When we moved to Escalante I put up a field fence mostly to keep out the dogs. It wasn't deer proof, but we theorized that it served as a deer deterrent. I mean, why jump it when you can walk next door and eat those trees instead? We didn't avoid all depredation, though, and I even bought some panther piss once to try keeping them off a miserable little ponderosa that I was trying to grow. Likewise, the Homestead came without fencing. It also came with a deer trail through it. When we moved in, the previous owner had left some rotting autumn pumpkins on the porch. The deer ate every scrap of those. Now we are trying to get the orchard in shape and we will start the garden shortly, so what are we going to do about the deer? Um . . . a fence?
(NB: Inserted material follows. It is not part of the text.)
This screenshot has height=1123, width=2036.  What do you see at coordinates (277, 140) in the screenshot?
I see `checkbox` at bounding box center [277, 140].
I'm going to make this one taller, but I don't have the resources to make it deer proof. What I do have is the mother of all corners. I cut a five inch locust out of the side yard because it was growing into the power line. It was so heavy I could only lift one end at a time. But once I got it into place and poured a bag of cement down the hole, I had what I wanted: A fence post to last through all eternity.

2 comments:

  1. Try spreading the by-product of your personal shearing around the fence line, I've heard that will keep deer away. Well, okay I saw it in a movie, The Rookie, I think.

    ReplyDelete
  2. Your in law's tried that with dog hair....I think you would be better off to fence it all in and then get a dog (dirty, smell, oh-so-hairy, and deer repellent).